Beyond the unemployment funding and IRS enforcement, the bipartisan plan relies on an extension of expiring user fees, a “superfund” tax on chemicals, sales from the U.S. strategic petroleum reserve, and the auction proceeds from 5G spectrum sales.
Public transit, passenger and rail. The measure also included $49 billion for public transit, as well as $66 billion for passenger and freight rail. The White House said the passenger rail investment would be the largest since the creation of Amtrak. Again, there are few details about precisely how the rail funding would be invested.
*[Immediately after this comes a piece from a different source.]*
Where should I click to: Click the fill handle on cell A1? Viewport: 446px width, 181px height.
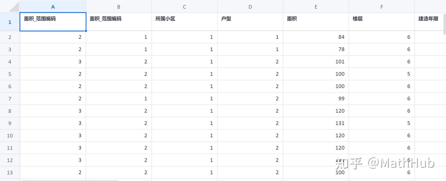pos(86,31)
Critics have long pointed out that the United States has fallen far behind its international rivals, particularly China, in providing high-speed rail. The U.S. only has about 54 miles of “high-speed” rail, compared with more than 3,000 in Spain, Japan, France and Germany, as well as more than 26,000 miles in operation in China, according to a 2018 report from the Environmental and Energy Study Institute. Congressional Democrats have made the issue a top priority, with Reps. Seth Moulton (D-Mass.) and Alexandria Ocasio-Cortez (D-N.Y.) urging the White House to push for very fast trains.
“Making only modest investments to existing rail service would provide travelers with an attractive alternative to driving, but would not improve overall travel times enough to generate anywhere near this scale of economic benefits,” the lawmakers wrote.
The bipartisan plan is unlikely to lead to the creation of thousands of miles of high-speed rail service similar to, say, the ultrafast bullet train in Japan. Part of the reason is that land use and geographic constraints pose major hurdles to the creation of that infrastructure — issues not resolved simply by approving more funding, according to transportation experts.
But the rail money could go a long way to improving speeds and performance of rail service. The funding could facilitate high-speed rail between nearby urban centers, such as from Raleigh, N.C., to Richmond. The Obama administration spent only about $11 billion on passenger rail, and the infrastructure plan means Biden will almost certainly spend significantly more. Even without a bullet train, dramatically improving or expanding Amtrak-like service could reduce carbon emissions and improve commutes for millions of people.
“You make incremental improvements and every incremental improvement allows better on-time performance with higher speeds,” said DeGood, the infrastructure expert at the Center for American Progress.